Table of Contents
Advances in Biology
Volume 2016 (2016), Article ID 1526764, 11 pages
Research Article

Bacteriological Contaminants of Some Fresh Vegetables Irrigated with Awetu River in Jimma Town, Southwestern Ethiopia

1Department of Biology, College of Natural Sciences, Jimma University, Jimma, Ethiopia
2Institute of Biotechnology, Addis Ababa University, Addis Ababa, Ethiopia

Received 17 February 2016; Accepted 26 April 2016

Academic Editor: Dario De Medici

Copyright © 2016 Desta Weldezgina and Diriba Muleta. This is an open access article distributed under the Creative Commons Attribution License, which permits unrestricted use, distribution, and reproduction in any medium, provided the original work is properly cited.

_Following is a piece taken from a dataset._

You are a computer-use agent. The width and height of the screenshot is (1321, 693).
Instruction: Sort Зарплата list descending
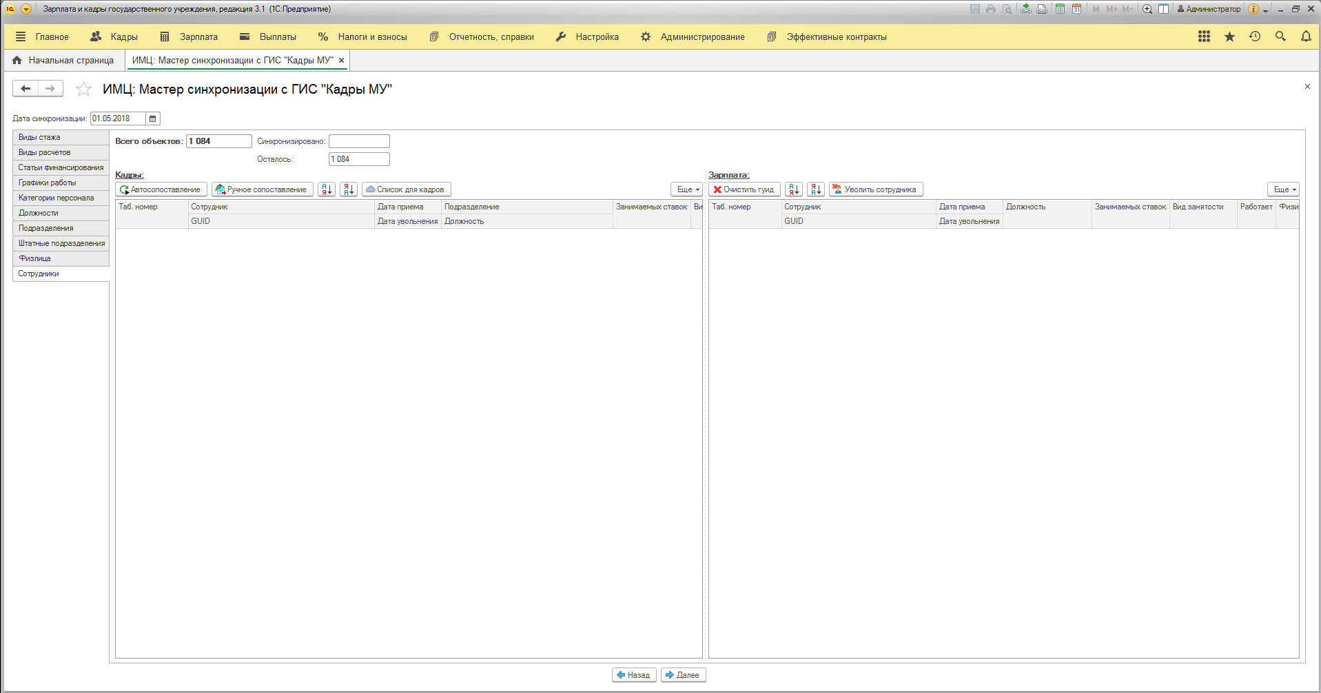click(816, 189)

The main purposes of this study were to determine the bacteriological load and safety of some fresh vegetables irrigated with Awetu River in Jimma town, southwestern Ethiopia. Water and vegetable samples were collected from three different irrigation sites and analyzed for their bacteriological contaminants following standard procedures. The maximum overall means of aerobic mesophilic bacteria, Enterobacteriaceae, aerobic spore formers, staphylococci, and total and fecal coliform counts were 8.06, 7.10, 6.54, and 2.97 log CFU g−1 and 1036 and 716 MPN 100 mL−1, respectively. The microflora of vegetable samples was dominated by Bacillus species (32.7%) followed by Enterobacteriaceae (25%) and Micrococcus (16%). Staphylococcus aureus and Salmonella spp. were detected in 24.0% and 20.7% of the samples, respectively. All the Staphylococcus aureus isolates were resistant to ampicillin, cefuroxime sodium, and penicillin G (100.0% each). All the Salmonella isolates were also resistant to tetracycline, erythromycin, cefuroxime sodium, and penicillin G (100.0% each). The findings reveal that the river water used for irrigation in this study is a possible preharvest source of contamination to fresh vegetables which potentially constitutes a health risk to consumers.